*** Blok Teks
Strategi ‘bakar uang’ menjadi ciri khas dari bisnis start-up. Tujuannya selain untuk memperluas dan mencuri perhatian pasar sebagai valuasi perusahaan dalam periode tertntu, juga untuk menciptakan loyalitas konsumen, dengan saling berlomba menurunkan harga semurah mungkin untuk dapat merebut pasar diantar para pemain start-up.

Periode ‘bakar uang’ ini tergantung sumber modal. Ada yang sumber modalnya organik alias kecil, ada juga yang dari awal disuntik dengan modal besar-besaran. Ada yang terburu-buru ingin dapat untung, ada pula yang rela merugi dahulu demi keuntungan yang lebih besar di kemudian hari. Kita bisa menerka lama periode berakhirnya bakar uang Gojek dan Grab kurang lebih antara 5 sampai 6 tahun atau ketika pandemi covid-19 melanda Indonesia. Akan tetapi hilangnya skema bonus untuk driver, berkurangnya diskon untuk custumer dan segala macam tawaran promo yang menggiurkan dari Gojek dan Grab bukan sepenuhnya karena pandemi, tapi lebih kepada berakhirnya periode ‘bakar uang’ dan pasarnya sudah tumbuh dan meluas.

Hilangnya skema bonus, tentu saja berdampak pada pendapatan driver ojol. Jika sebelumnya pendapatan seorang driver ojol tinggi, pasca berakhirnya periode ‘bakar uang’ pendapatan mereka terjun bebas.

Sebelum pandemi, ketika periode ‘bakar uang’ belum berakhir saya masih sering mendengar cerita orang naik Gojek atau Grab dengan hanya membayar seribu rupiah. Juga saya tak pernah mendengar keluhan dari driver tentang pendapatannya. Justru sebaliknya, meski tariff yang dibayarkan penumpang sangat murah tapi penghasilan driver Gojek atau Grab saat itu jauh lebih besar ketimbang buruh pabrik. Beberapa driver menyatakan pendapatan mereka sebelum pandemi sekurang-kurangnya Rp.300 ribu hingga Rp.500 ribu setiap harinya.
******
(Yang Harus Dikerjakan)
- a) Salin persis bagian teks tentang strategi 'bakar uang' yang diawali dengan kata-kata "Strategi ‘bakar uang’" dan diakhiri dengan "para pemain start-up.".
- b) Menurut teks tentang strategi 'bakar uang', berapa pendapatan harian yang disebutkan beberapa driver sebelum pandemi?
- c) Teruskan teks tentang strategi 'bakar uang' start-up mulai dari kalimat terakhirnya.
Daftar setelah ini tidak dipakai sama sekali.
*** Data Tersimpan
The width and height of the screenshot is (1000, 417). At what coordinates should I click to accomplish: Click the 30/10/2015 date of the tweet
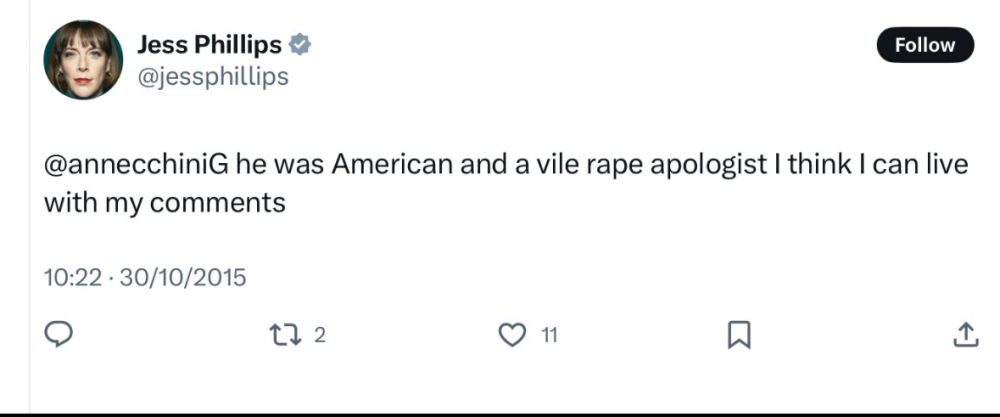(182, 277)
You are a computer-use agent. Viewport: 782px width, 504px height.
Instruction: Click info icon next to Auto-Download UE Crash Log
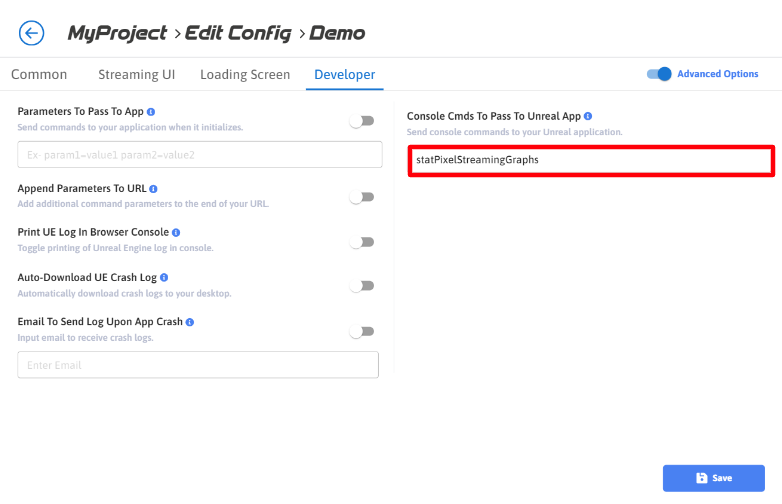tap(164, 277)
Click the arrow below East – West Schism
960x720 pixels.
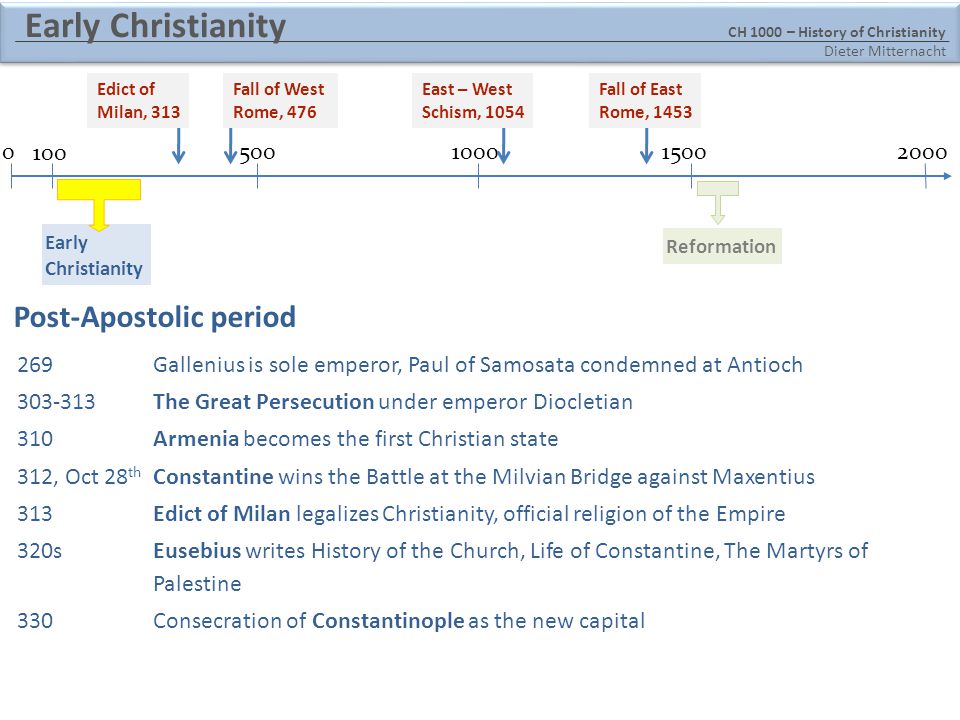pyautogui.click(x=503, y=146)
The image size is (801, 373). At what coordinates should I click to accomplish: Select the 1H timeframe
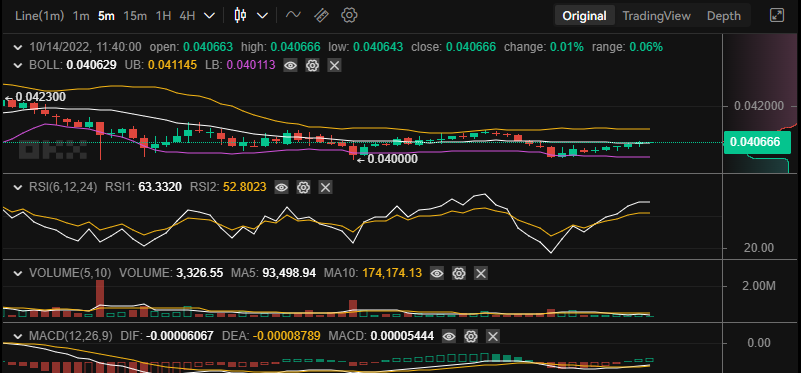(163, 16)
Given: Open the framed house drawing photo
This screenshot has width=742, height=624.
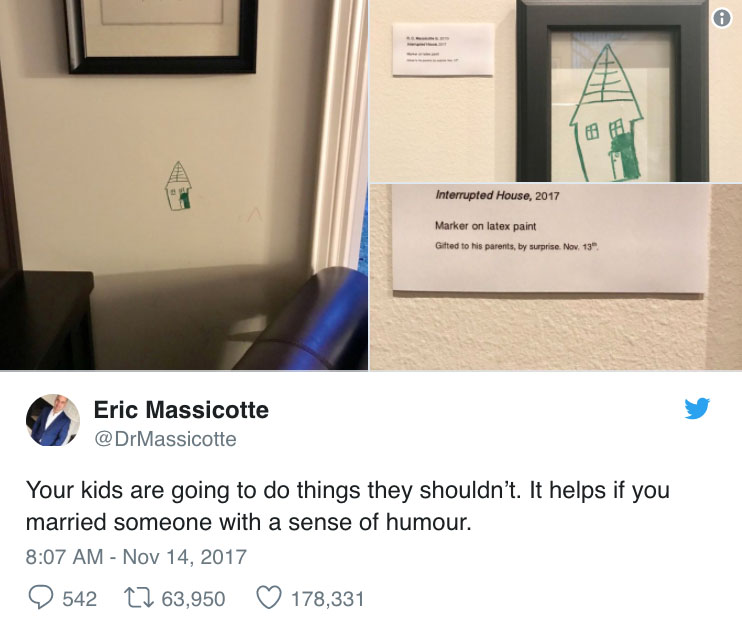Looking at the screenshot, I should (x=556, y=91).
******
*** Data Tersimpan
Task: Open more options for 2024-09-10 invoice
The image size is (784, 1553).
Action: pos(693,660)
******
*** Data Tersimpan
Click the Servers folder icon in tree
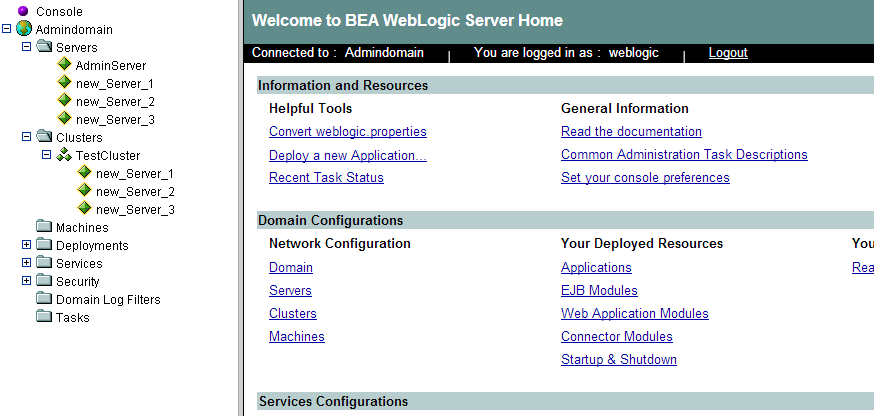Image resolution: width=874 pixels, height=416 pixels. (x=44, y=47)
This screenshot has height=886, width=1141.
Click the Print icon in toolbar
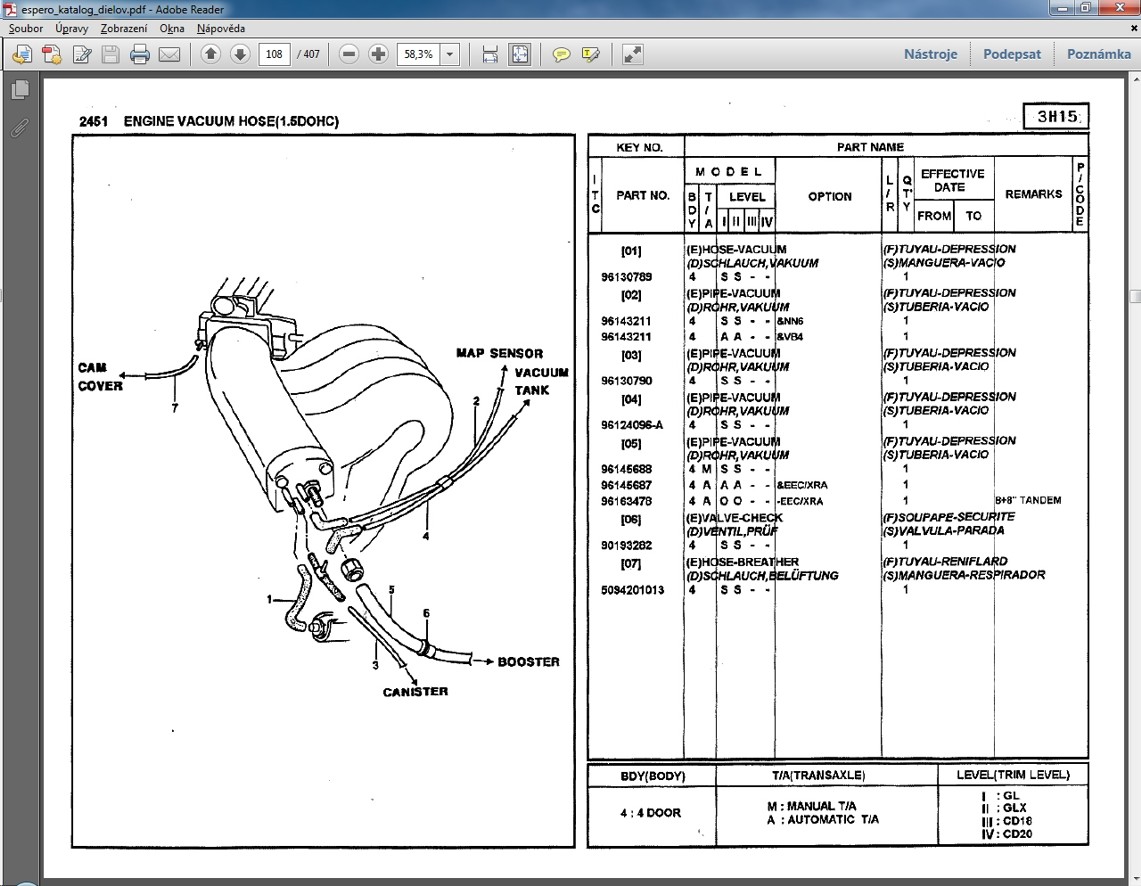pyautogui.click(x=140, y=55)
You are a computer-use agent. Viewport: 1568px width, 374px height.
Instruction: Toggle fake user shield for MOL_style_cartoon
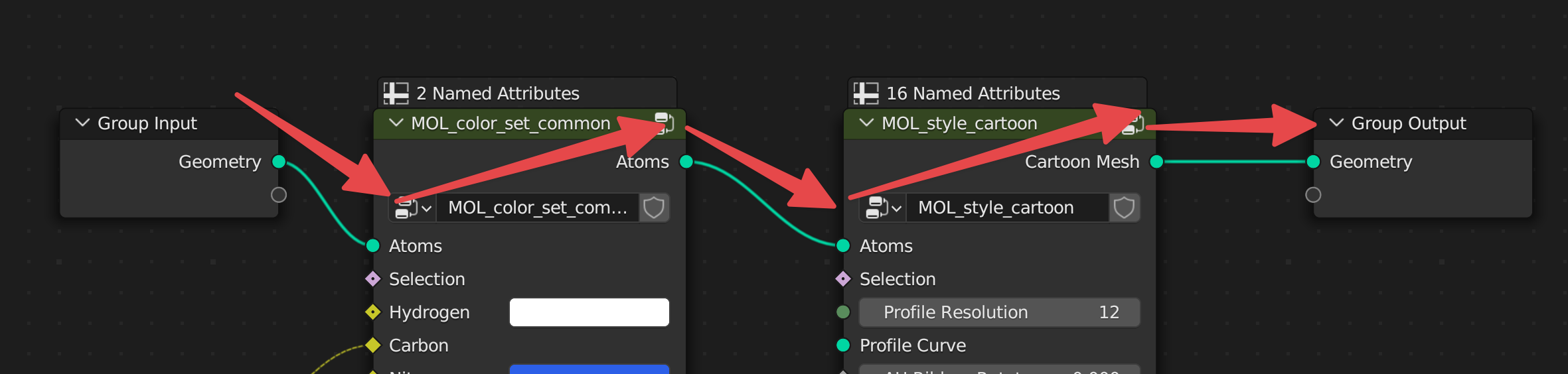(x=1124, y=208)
******
(Kunci Jawaban)
- a)
Strategi ‘bakar uang’ menjadi ciri khas dari bisnis start-up. Tujuannya selain untuk memperluas dan mencuri perhatian pasar sebagai valuasi perusahaan dalam periode tertntu, juga untuk menciptakan loyalitas konsumen, dengan saling berlomba menurunkan harga semurah mungkin untuk dapat merebut pasar diantar para pemain start-up.

- b) Sekurang-kurangnya Rp.300 ribu hingga Rp.500 ribu setiap harinya.

- c)
Berbeda dengan sekarang, setelah periode ‘bakar uang’ berakhir, para driver banyak mengeluh tentang pendapatannya yang terus acak-acakan. Untuk mendapatkan uang Rp.100 ribu per hari saja para driver ojol harus bekerja dari pagi hingga malam. Turunnya pendapatan tersebut menurut mereka karena skema bonus dihapus oleh aplikator. Diganti dengan skema pendapatan yang  mensyaratkan kerja lebih panjang dengan pendapatan yang minim dan tanpa jaminan apapun.

Dari sisi konsumen, tariff pun mulai kembali normal alias lebih mahal dari sebelumnya. Meski demikian periode bakar uang telah membuat konsumen menjadi ketergantungan dengan layanan dari Gojek dan Grab. Apalagi konsumen seolah dimanjakan dan diberikan ‘kuasa’ untuk menilai driver. Sehingga, banyak para konsumen menggunakan ‘kuasa’ nya ketika layanan yang ia terima tidak memuaskan. Dan tentu saja ditujukan ke drivernya, bukan ke pihak aplikator.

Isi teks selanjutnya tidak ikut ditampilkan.